I volumi totali scambiati sono stati pari a 438 mila tonnellate, in crescita del 28,6% rispetto allo stesso periodo di un anno fa.

L’Italia è stata leader nelle importazioni, avendo acquistato 117 mila tonnellate di olio spagnolo, 50 mila tonnellate di olio greco e 25 mila tonnellate di olio portoghese, per un totale di 192 mila tonnellate in cinque mesi. Praticamente un ritmo di 38 mila tonnellate al mese di importazioni che porterebbe a un totale di 456 mila tonnellate di olio importato in 12 mesi.
A sorpresa il secondo Paese europeo che ha importato più olio di oliva dagli altri è la Spagna che ha acquistato quasi 73 mila tonnellate dal Portogallo.
E’ quindi un mercato interno vivace ma certamente condizionato dalla ricerca di olio a basso costo. Basti pensare, infatti, che nei primi cinque mesi della campagna olearia il Portogallo, che aveva i prezzi più bassi all’inizio della stagione, ha venduto 102 mila tonnellate di olio (quasi il 60% della propria produzione). Nello stesso periodo la Grecia ha esportato solo 62 mila tonnellate di olio (circa 25% della propria produzione). Nel commercio intra-europeo l’Italia si piazza buon ultima con sole 46 mila tonnellate commercializzate (19% della produzione).
Anche a guardare l’export i dati di vendita sono positivi con un +15% nei primi sei mesi della campagna olearia (ottobre 2024-marzo 2025).

Boom dell’export in Canada e Cina che hanno importato rispettivamente 15 e 9 mila tonnellate di olio europeo, con crescite del 42 e 55%. La crescita percentuale maggiore, però, la fa registrare l’Australia con un +75% con 16 mila tonnellate di importazione.
Il più grande importatore mondiale di olio di oliva, gli Stati Uniti, hanno visto crescere i volumi importato del 12% a 128 mila tonnellate, facendo prevedere un ritorno dei volumi commercializzati ben superiori alle 250 mila tonnellate.

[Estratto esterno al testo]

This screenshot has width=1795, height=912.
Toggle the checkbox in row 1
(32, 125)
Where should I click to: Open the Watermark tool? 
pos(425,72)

Nel complesso la Commissione europea continua a stimare stock finali, a fine settembre, particolarmente elevati a 463 mila tonnellate ma, se i flussi commerciali continueranno con questa intensità, specie sul fronte dell’export, è probabile si supereranno agevolmente le 755 mila tonnellate previste. Una previsione che, tuttavia, non spaventa gli operatori che vedono in arrivo un’ottima campagna olearia in tutto il Mediterraneo.